Hello all,
I had a hard time trying to find a way to retrieve flanking sequence for a batch of SNPs. Here is the code I tried:
ensembl.snp = useEnsembl(biomart="snp", dataset="hsapiens_snp",GRCh=38)
s <- c('snp_filter'='rs429358', 'rs429337')
snp <- getBM(attributes=c('refsnp_id'
,'minor_allele_freq'
,'snp'
,'ensembl_peptide_allele'
, 'allele'
, 'chr_name'
,'mapweight'),
filters = 'snp_filter'
,value=s
, mart = ensembl.snp)
snp
And it returns like this: minor_allele_freq snp refsnp_id ensembl_peptide_allele allele chr_name mapweight 1 0.281550 %T/G% rs429337 T/G 8 1 2 0.150559 %T/C% rs429358 C/R T/C 19 1
But if I add "upstream_flank" to the attributes, like
snp <- getBM(attributes=c('refsnp_id'
,'minor_allele_freq'
,'snp'
,'ensembl_peptide_allele'
, 'allele'
, 'chr_name'
,'mapweight', 'upstream_flank'),
filters = 'snp_filter'
,value=s
, mart = ensembl.snp)
it always return this :
Error in getBM(attributes = c("refsnp_id", "minor_allele_freq", "snp", : The query to the BioMart webservice returned an invalid result: the number of columns in the result table does not equal the number of attributes in the query. Please report this to the mailing list.

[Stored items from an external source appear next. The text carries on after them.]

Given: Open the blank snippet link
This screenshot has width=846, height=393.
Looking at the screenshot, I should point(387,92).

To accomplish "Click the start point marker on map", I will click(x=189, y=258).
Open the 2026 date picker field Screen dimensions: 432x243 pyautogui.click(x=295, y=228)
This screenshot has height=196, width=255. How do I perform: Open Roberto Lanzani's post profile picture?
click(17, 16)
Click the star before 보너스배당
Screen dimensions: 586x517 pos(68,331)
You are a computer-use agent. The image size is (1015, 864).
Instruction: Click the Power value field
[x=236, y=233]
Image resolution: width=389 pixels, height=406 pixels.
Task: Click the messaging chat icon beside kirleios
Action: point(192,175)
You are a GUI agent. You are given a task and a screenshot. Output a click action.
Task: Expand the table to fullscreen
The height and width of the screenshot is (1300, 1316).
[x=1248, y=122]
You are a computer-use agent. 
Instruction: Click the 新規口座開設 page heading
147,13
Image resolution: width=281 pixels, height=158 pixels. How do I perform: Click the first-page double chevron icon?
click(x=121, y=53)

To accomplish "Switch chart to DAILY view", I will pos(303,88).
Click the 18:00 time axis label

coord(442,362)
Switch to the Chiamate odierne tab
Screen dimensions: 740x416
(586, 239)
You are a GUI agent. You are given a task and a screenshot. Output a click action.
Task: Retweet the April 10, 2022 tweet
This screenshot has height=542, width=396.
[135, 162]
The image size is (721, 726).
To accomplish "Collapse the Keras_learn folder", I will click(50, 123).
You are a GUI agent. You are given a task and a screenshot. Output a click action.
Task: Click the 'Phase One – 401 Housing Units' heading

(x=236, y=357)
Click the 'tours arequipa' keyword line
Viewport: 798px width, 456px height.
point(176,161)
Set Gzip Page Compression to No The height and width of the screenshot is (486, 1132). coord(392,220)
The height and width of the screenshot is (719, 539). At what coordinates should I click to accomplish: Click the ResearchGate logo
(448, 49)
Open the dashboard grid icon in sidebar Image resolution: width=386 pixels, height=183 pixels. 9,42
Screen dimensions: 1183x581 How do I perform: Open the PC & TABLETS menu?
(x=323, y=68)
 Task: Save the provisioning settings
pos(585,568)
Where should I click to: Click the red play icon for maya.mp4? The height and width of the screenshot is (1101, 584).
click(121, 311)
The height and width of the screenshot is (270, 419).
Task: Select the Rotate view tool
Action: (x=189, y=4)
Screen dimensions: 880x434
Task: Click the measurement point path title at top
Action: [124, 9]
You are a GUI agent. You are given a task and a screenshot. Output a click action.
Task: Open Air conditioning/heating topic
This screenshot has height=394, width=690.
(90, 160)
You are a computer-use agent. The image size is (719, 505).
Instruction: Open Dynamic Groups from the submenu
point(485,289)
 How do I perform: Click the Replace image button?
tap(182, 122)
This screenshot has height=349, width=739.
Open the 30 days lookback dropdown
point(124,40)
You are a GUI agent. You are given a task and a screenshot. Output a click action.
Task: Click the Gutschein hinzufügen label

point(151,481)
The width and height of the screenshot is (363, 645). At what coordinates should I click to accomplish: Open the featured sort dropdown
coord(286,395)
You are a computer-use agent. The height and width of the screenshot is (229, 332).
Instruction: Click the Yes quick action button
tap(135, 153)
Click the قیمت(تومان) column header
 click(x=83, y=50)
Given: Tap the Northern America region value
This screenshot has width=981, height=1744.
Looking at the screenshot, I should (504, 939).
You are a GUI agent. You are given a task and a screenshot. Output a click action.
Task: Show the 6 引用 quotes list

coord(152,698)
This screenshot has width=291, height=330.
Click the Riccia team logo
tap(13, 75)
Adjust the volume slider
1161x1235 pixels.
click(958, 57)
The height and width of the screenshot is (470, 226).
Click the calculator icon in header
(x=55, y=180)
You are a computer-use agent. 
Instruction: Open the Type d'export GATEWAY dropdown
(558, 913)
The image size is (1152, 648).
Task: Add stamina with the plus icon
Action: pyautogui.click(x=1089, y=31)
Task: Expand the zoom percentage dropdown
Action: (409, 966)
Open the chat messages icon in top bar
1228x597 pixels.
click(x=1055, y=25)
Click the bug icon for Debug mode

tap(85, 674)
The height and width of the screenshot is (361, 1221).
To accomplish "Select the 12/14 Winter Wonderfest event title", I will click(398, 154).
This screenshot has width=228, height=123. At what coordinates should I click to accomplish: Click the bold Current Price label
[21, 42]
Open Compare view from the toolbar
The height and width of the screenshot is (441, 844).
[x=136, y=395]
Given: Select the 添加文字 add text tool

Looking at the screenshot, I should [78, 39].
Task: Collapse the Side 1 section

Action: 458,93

Anyone know how to solve this? Thanks
I think that in getBM(), sequences have to be treated as filters, alternatively, you could use the getSequence() function. Also did you do as asked in the error message and report it to the biomaRt mailing list ?
I don't know how to. But by google, I found a post that some people had the same problem reported 4 years ago but without a solution.